With the passage of new legislation in Colorado, the industry may be on the road to fixing this situation in short order, should other states and the federal government follow the Centennial State's lead.
As noted by Supply Chain Dive, Colorado Gov. Jared Polis recently signed into law a piece of legislation that would allow men and women as young as 18 years of age the opportunity to drive big rigs - Class 8, specifically - across state lines. Currently, federal law prohibits anyone younger than 21 from doing so, but there's a chance that the federal government could do away with this ban, given that a bill called Developing Responsible Individuals for a Vibrant Economy - otherwise known as the DRIVE-Safe Act - was introduced in March 2018 by Representatives Duncan Hunter of California and Trey Hollingsworth of Indiana.
Supporters say the law change is mutually beneficial
Colorado State Senator Ray Scott, a staunch advocate for the change in policy, praised Polis for taking the initiative, telling Transport Topics that his signature will give individuals of working age more options, particularly those who want to enter an opportunity-filled workforce straight out of high school.
"A whole lot of people come out of high school these days and they don't have the funding to go to college [or] they don't want to go to college," Scott explained. "They want to start a trade and truck driving is kind of a cool trade."
Scott added that plenty of young people seek to become truckers, but often pursue other things because they can't afford waiting until they turn 21, the earliest age in which they can drive over state barriers in Class 8 vehicles. Amending this statute is a much-needed action that stands to benefit the industry as well as the nation's economy.
"Over 70% of freight shipped domestically is hauled by commercial vehicle operators."
Indeed, of all the transportation modes that get products in their various forms to their destinations, trucking tops them all. Over 70 percent of freight shipped domestically is hauled by commercial vehicle operators, with north of 10 billion tons carried in 2017, according to the American Trucking Associations.

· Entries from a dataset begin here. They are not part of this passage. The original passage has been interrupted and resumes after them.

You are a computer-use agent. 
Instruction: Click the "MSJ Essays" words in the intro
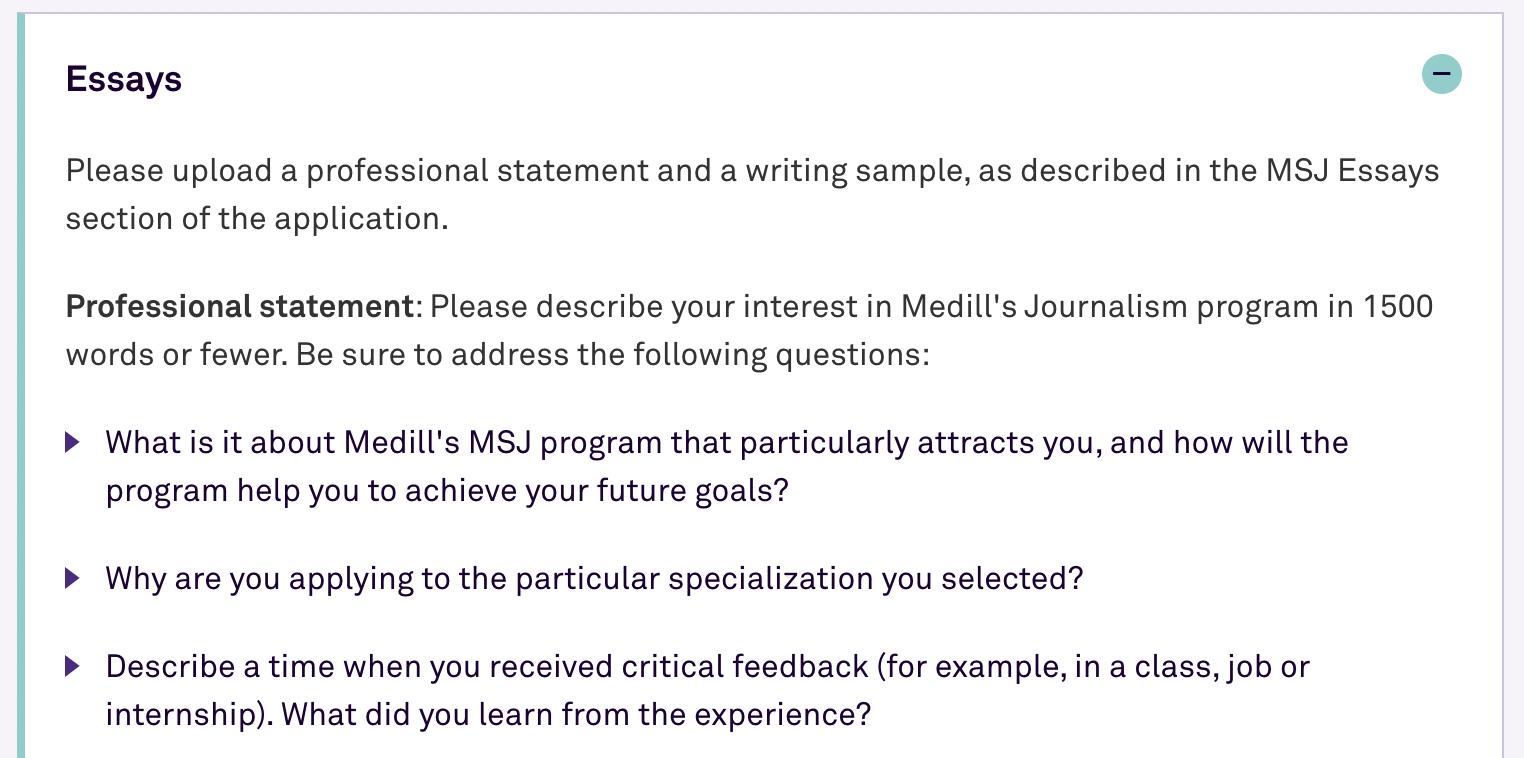pos(1352,171)
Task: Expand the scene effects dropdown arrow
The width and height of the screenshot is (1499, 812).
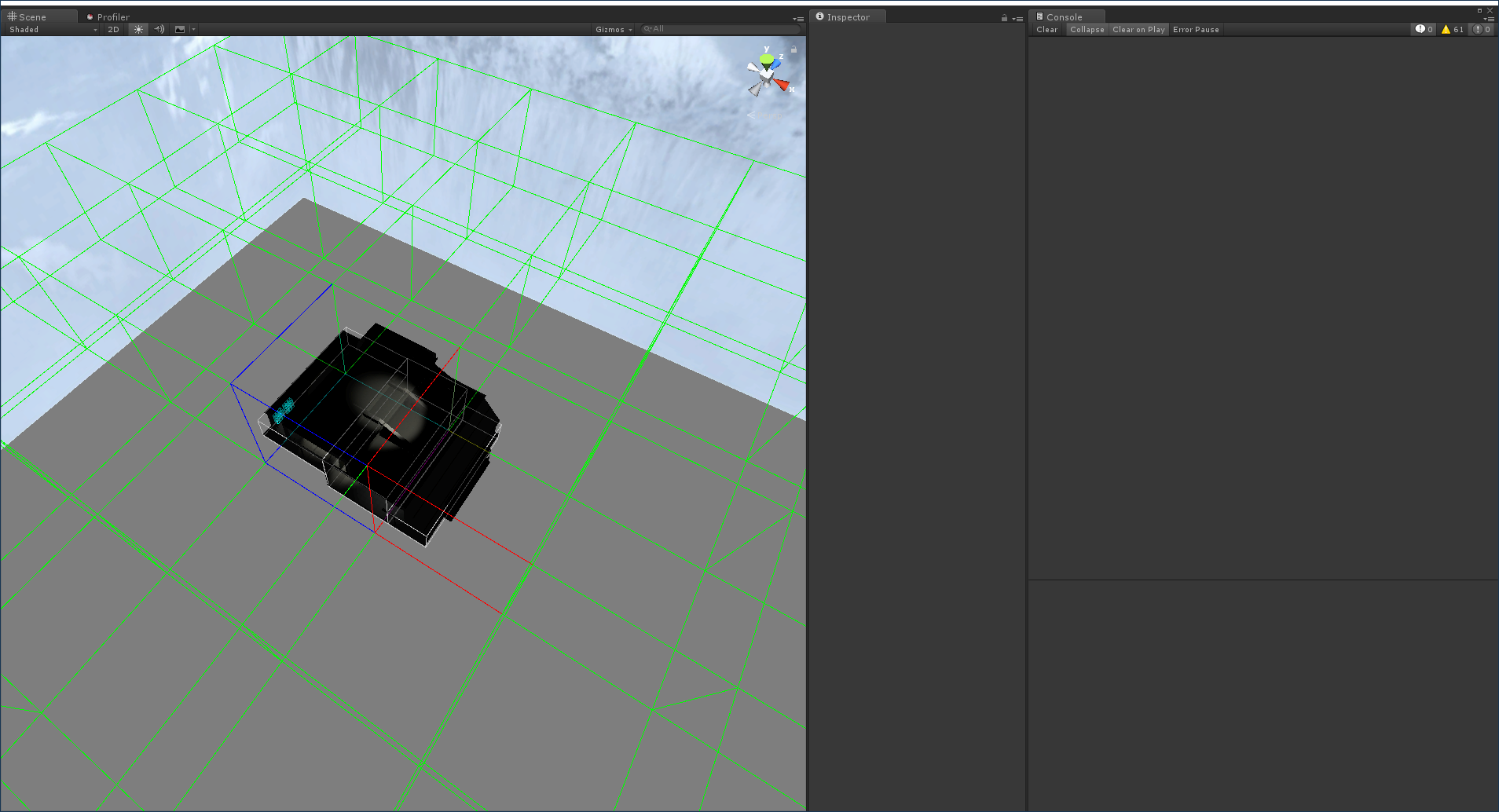Action: pyautogui.click(x=193, y=30)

Not surprisingly, the ATA praised Colorado legislators for taking the measures they did and are hopeful lawmakers on Capitol Hill will be so inclined as well.
"This is a common-sense proposal that will open enormous opportunities for the 18- to 21-year-old population, giving them access to a high-paying profession free of the debt burden that comes with a four-year degree," ATA President Chris Spear said last year, when the DRIVE-Safe Act was officially introduced. "Moreover, this bill would strengthen training programs beyond current requirements to ensure safety and that drivers are best prepared."
Shortage could top 174,000
The trucker shortage is a severe one, necessitating the recruitment of 90,000 drivers each year to fill the gaping hole, the ATA estimates. Should it continue to worsen, the shortfall could reach 174,000 by 2026.
In addition to offering more generous wages, businesses are also including various incentives in their bonus packages to persuade individuals toward perusing commercial trucking as a career path. Industry insiders believe that added vacation time and more comprehensive health insurance perks, among other inducements, could help optimize and revitalize the distribution supply chain. As a starting salary, truckers can make as much as $70,000 per year with some employers.